While several bloggers reported good progress from Sapphire last week in a number of SAP horizontals - Jason Busch on SRM, Jason Corsello on HR, Brian Sommer on Business Objects and other analytics, and Paul Greenberg on CRM, I was disappointed to not see much coverage on non-manufacturing verticals such as banking, utilities, insurance, healthcare etc.
I asked 2 SAP executives - Jim Hagemann Snabe and Bob Stutz - at Sapphire about such verticals. Jim acknowledged legacy, typically custom developed vertical applications have been tough to displace particularly in the US. In a few deals where I have seen SAP vertical proposals, I can tell you the "displacement" is tough because SAP's TCO (particularly those of its SI partners) has not been compelling - you could custom develop that functionality again for cheaper. Just maintaining the legacy apps is even cheaper.

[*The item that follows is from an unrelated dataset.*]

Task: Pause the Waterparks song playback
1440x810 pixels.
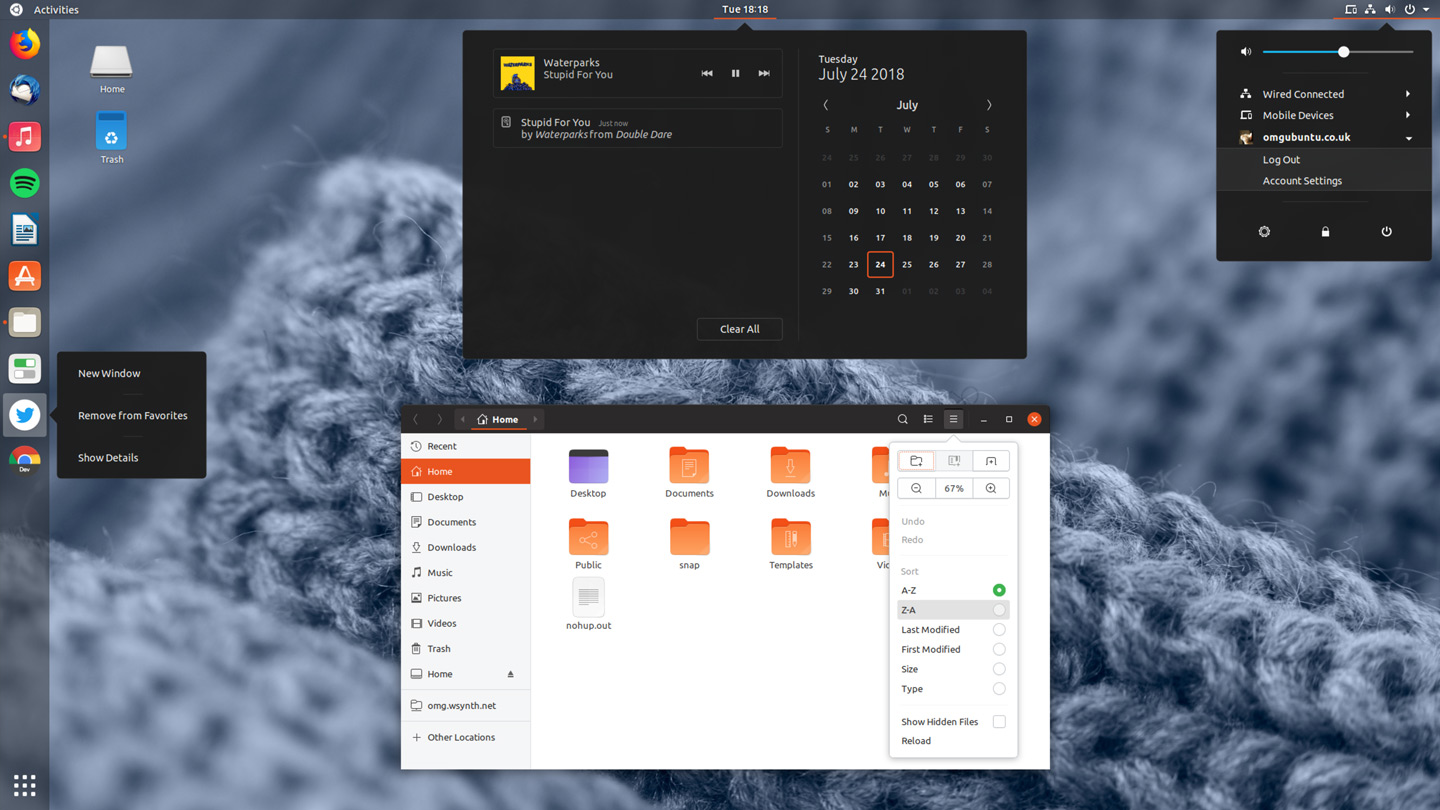Action: click(735, 73)
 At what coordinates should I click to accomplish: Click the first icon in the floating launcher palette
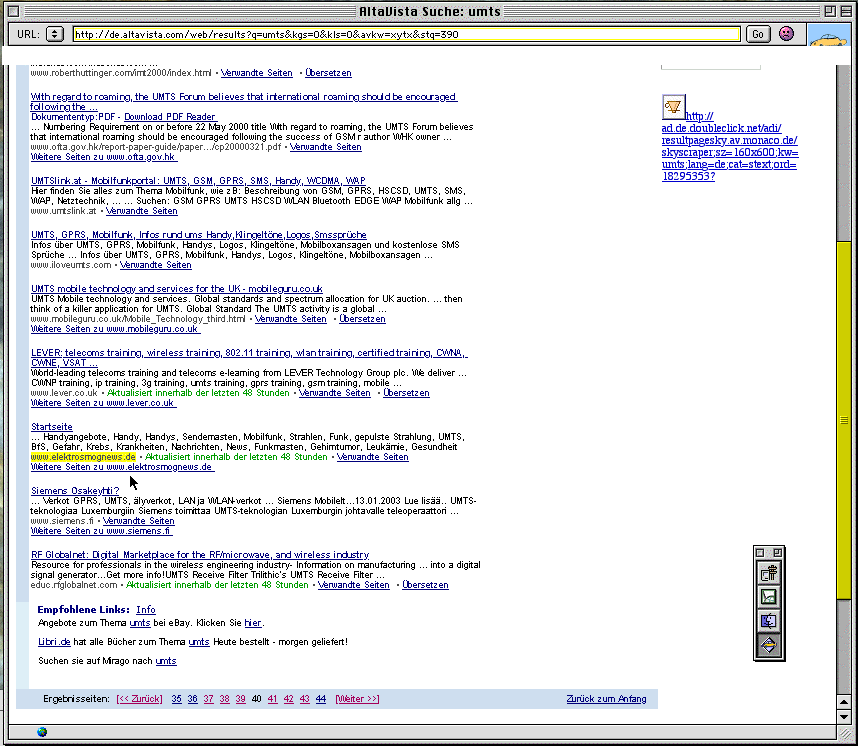coord(769,574)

Bob told us they were planning a CRM onslaught on several verticals. But overall, I did not see not much more on specific vertical functionality.
It would be nice to validate SAP' claim it is is "strong" in 24 verticals when for the most part sells core ERP modules outside of its manufacturing base. Here's typical SAP-speak - Bill McDermott talking to AMR Research last month "The subject then turned to hot verticals. He immediately cited banking and retail. On the banking side, companies are starting with financials. The plan is to move them to more of the ERP suite and then on to core banking applications."
That's horizontal functionality, my friends till (if) those customers get to implement those core banking apps.
Problems like those at Waste Management occur because of ambiguous definitions of "wall to wall" coverage in many non-manufacturing markets. If not SAP, its SI partners are pretty loose with definitions of vertical maturity.